We had the good fortune of connecting with Robin Howard and we’ve shared our conversation below.
Hi Robin, what role has risk played in your life or career?
As an artist, risk-taking has been foundational for me in the last few years. Experimentation and innovation are what I enjoy most, but I can’t ever be sure the market is going to react to the result. Every piece is a risk, but I also think that element is what draws people to my work. I like to spark curiosity, and that requires doing things that haven’t been done before. There aren’t any guarantees what works for me in the studio is going to work, in terms of sales, in a gallery. That’s a risk I’m willing to take for the sake of innovation, and I am so grateful for the gallerists who give me that latitude.
Can you open up a bit about your work and career? We’re big fans and we’d love for our community to learn more about your work.

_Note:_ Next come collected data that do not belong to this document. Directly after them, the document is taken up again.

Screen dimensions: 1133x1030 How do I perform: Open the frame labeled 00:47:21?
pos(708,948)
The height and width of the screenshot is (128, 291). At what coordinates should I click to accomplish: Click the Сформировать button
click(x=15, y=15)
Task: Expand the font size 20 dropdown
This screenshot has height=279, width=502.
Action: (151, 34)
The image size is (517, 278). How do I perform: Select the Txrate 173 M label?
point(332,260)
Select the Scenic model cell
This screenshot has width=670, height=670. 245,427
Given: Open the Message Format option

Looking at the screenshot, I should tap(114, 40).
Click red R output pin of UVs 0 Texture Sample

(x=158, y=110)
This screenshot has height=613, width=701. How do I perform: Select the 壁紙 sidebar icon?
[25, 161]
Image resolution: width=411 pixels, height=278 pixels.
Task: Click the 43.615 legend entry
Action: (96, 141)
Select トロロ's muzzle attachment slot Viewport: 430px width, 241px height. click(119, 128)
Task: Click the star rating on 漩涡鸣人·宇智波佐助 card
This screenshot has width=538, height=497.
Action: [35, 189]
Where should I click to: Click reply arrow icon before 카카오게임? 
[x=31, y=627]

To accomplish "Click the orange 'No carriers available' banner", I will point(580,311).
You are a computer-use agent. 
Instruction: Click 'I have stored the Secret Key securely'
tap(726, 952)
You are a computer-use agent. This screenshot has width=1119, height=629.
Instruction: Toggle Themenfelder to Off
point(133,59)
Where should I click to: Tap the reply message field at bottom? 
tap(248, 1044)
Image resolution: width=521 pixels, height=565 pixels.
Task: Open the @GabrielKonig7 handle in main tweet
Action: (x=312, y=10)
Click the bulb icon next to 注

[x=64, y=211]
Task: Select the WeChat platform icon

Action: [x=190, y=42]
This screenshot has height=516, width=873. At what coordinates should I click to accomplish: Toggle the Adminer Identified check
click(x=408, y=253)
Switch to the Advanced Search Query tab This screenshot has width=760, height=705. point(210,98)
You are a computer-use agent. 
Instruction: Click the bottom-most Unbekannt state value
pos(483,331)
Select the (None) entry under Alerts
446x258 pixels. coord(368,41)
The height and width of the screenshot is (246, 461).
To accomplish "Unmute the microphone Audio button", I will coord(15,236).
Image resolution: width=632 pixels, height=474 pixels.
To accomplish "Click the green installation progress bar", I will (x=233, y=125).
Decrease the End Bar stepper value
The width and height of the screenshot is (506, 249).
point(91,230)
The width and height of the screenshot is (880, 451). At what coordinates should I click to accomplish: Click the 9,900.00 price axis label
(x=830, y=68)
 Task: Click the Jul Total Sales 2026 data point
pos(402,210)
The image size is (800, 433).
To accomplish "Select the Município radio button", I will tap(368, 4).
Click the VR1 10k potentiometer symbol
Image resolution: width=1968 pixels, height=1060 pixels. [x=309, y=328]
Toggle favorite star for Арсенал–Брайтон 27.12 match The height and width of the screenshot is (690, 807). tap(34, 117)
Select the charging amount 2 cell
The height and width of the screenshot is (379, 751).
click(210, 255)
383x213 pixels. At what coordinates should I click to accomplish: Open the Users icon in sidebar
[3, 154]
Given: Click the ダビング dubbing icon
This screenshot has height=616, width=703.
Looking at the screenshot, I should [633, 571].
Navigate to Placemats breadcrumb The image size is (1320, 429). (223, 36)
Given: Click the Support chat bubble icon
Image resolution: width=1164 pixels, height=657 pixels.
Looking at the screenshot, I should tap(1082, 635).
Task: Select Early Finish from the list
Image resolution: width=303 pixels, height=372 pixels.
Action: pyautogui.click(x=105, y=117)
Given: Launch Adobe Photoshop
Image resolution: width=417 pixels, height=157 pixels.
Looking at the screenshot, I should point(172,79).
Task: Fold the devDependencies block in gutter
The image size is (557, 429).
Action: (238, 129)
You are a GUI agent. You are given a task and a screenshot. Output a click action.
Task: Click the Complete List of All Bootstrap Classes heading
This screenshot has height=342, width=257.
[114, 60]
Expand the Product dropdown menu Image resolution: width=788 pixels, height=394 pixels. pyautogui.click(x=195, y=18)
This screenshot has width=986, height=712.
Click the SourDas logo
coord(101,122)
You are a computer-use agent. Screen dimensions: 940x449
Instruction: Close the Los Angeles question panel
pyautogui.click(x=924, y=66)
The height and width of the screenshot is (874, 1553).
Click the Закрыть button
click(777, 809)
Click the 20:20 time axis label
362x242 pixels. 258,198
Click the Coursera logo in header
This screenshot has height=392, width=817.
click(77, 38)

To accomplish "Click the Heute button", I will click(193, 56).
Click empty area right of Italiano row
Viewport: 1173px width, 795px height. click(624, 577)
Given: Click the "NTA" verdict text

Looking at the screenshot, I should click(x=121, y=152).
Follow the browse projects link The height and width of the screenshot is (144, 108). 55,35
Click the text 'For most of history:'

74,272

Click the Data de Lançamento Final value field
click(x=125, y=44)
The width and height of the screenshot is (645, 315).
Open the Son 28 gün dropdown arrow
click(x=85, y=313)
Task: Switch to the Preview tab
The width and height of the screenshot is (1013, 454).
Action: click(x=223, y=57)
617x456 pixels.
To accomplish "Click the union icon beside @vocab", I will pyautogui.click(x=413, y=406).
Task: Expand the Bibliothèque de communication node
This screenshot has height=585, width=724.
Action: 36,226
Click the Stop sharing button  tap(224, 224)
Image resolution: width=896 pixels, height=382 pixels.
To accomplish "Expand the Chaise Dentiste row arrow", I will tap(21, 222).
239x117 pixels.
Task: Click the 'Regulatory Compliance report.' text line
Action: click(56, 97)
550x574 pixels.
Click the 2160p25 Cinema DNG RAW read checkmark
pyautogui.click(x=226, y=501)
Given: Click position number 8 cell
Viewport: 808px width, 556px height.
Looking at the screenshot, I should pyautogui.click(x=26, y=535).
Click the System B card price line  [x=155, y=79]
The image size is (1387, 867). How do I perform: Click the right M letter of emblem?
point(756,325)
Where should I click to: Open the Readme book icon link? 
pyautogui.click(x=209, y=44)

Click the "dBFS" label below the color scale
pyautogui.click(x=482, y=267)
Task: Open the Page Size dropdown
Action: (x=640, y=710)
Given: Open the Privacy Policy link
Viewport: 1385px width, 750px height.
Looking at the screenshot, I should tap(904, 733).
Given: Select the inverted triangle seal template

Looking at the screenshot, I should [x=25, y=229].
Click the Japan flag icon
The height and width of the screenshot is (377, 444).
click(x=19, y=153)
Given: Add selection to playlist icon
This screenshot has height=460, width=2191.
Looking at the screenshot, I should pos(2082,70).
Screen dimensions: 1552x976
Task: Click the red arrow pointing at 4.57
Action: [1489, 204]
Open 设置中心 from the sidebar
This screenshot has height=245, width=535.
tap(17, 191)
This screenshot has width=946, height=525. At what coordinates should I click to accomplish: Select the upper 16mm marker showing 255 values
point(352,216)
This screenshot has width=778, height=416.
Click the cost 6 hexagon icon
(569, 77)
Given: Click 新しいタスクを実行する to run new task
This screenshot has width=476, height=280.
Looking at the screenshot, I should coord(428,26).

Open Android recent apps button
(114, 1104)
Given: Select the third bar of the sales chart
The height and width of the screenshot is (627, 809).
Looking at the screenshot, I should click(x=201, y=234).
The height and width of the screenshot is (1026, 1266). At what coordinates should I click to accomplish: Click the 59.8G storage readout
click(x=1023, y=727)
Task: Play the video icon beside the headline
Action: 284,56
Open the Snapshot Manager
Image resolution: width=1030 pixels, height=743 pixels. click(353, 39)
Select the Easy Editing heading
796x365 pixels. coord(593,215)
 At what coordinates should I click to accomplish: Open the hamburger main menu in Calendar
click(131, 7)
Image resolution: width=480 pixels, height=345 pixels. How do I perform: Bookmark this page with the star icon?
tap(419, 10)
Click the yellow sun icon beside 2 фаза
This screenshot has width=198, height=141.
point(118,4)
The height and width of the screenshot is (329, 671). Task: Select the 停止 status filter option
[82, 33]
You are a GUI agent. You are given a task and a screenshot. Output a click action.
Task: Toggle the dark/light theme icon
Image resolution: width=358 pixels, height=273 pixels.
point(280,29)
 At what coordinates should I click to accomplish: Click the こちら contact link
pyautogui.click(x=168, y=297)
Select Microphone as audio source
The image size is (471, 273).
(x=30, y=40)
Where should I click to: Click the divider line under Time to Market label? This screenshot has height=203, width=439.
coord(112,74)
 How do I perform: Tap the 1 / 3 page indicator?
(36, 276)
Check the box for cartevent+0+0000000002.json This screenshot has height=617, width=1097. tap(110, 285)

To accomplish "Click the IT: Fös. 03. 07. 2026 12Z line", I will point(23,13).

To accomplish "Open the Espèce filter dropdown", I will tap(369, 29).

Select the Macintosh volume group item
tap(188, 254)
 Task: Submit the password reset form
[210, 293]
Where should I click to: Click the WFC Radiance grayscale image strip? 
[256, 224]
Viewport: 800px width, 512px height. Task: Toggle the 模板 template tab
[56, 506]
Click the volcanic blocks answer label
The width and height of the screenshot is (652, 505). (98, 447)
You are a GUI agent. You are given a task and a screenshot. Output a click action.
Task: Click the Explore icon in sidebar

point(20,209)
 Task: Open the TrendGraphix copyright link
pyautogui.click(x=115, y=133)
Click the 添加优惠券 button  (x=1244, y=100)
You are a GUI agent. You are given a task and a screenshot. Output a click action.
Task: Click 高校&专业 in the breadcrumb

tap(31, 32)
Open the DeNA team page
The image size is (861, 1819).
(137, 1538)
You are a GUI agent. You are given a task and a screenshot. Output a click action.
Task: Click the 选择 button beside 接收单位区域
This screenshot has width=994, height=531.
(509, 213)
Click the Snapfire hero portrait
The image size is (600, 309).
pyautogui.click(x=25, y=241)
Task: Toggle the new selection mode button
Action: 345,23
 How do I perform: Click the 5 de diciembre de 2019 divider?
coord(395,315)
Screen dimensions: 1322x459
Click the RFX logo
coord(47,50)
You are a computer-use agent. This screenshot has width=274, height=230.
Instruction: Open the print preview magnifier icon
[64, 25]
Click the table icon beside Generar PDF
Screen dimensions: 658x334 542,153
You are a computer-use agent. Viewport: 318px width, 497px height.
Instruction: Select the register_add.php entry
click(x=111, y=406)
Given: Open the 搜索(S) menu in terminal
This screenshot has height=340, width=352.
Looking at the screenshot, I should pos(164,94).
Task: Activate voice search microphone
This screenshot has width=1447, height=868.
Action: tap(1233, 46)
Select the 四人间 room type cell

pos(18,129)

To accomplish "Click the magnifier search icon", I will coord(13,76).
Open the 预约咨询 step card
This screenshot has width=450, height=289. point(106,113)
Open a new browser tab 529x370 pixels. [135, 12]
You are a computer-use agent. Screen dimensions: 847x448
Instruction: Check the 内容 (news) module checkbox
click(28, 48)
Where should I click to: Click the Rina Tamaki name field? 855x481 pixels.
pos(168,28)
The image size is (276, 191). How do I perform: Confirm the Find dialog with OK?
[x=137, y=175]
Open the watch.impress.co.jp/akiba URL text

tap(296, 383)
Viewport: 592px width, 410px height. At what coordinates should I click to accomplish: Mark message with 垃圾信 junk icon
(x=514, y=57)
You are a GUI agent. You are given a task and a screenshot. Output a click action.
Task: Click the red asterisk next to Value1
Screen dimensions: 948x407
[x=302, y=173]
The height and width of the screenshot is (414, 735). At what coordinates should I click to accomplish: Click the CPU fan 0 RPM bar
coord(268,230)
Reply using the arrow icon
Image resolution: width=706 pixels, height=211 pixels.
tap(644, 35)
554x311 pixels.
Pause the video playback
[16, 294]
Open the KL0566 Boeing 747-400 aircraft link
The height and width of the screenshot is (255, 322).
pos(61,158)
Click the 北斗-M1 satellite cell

One of the things that sets me apart is I’m not out to express myself through art. My only intention as an artist is to bring back a sense of mystery and magic to the world. Besides love, I think curiosity is the most delightful experience we can have in this life. In a world moving at machine pace, any time a viewer stops what they’re doing and gets absorbed in one of my works, even for a few seconds, it makes me feel happy and fulfilled. It means I’ve created a moment of wonder out of thin air. I’m an assemblage artist, and my greatest challenge has always been the technical side of creation. I’ve had to learn to work with wood, weld, make paper, work with wax and adhesives, spin yarn, and weave and sew, and so much more. What I’m most proud of these days is aligning the creation process with my values. Last year my husband and I committed to going as close to zero-waste as possible. That meant I had to become incredibly thoughtful with art materials. I have challenged myself to use local materials and to not use any new materials if I can help it. After 20 years of being an assemblage artist, it’s added a new layer of complexity, but it’s been fun. I’m enjoying this age as an artist; I’ve learned to go with the creation success/failure cycle without judgment. I’ve developed such gratitude for the gallerists who have given me a platform over the years. I’m profoundly honored that there are people who interact with my posts and invest in my art. I think what I’d tell beginning artists is that you’re embarking on a long journey with no map. Business books and art school are helpful, but ultimately you’ll build a unique and fulfilling life by hacking your own path through the jungle. I wish I’d known that 20 years ago, I would have enjoyed the journey more. What I want people to know about my art is when I create, I’m thinking about you. I’m thinking about how to surprise and delight you, how to get inside your brain and tinker around, how to connect with your little-kid self. When that happens, I want to clap my hands and jump up and down. It makes everything worth it.
If you had a friend visiting you, what are some of the local spots you’d want to take them around to?
I live in Charleston, but love to visit ATL because it’s so exciting and vegan-friendly. If I were showing you my favorite spots, on Friday night we’d have dinner at White Oak Kitchen + Cocktails. Their food is creative and nurturing, and the restaurant is really beautiful. We’d spend Saturday morning at the High Museum of Art, then lunch at the Slutty Vegan for their world-famous burgers (and I would buy you a t-shirt.) After lunch we’d visit the National Center for Civil and Human Rights, which will give us lots of hings to talk about over dinner at Life Bistro. You will never want to eat anywhere else after that, but I think you will make an exception when you see the Sunday brunch menu at Cafe Sunflower.
Who else deserves some credit and recognition?
I want to give a shoutout to Sarah Miller, owner of Miller Gallery in Charleston, SC. Sarah’s efforts to bringing contemporary art with a raw, urban edge to one of the most traditional fine art meccas in the country is visionary. Sarah and the gallery’s assistant director, Rachael Nerney are unfailingly supportive, patient, and encouraging to all of the artists they represent (most of whom are women). Artists can’t thrive in a vacuum. I have to thank Sarah and Rachael for allowing me to take risks and evolve.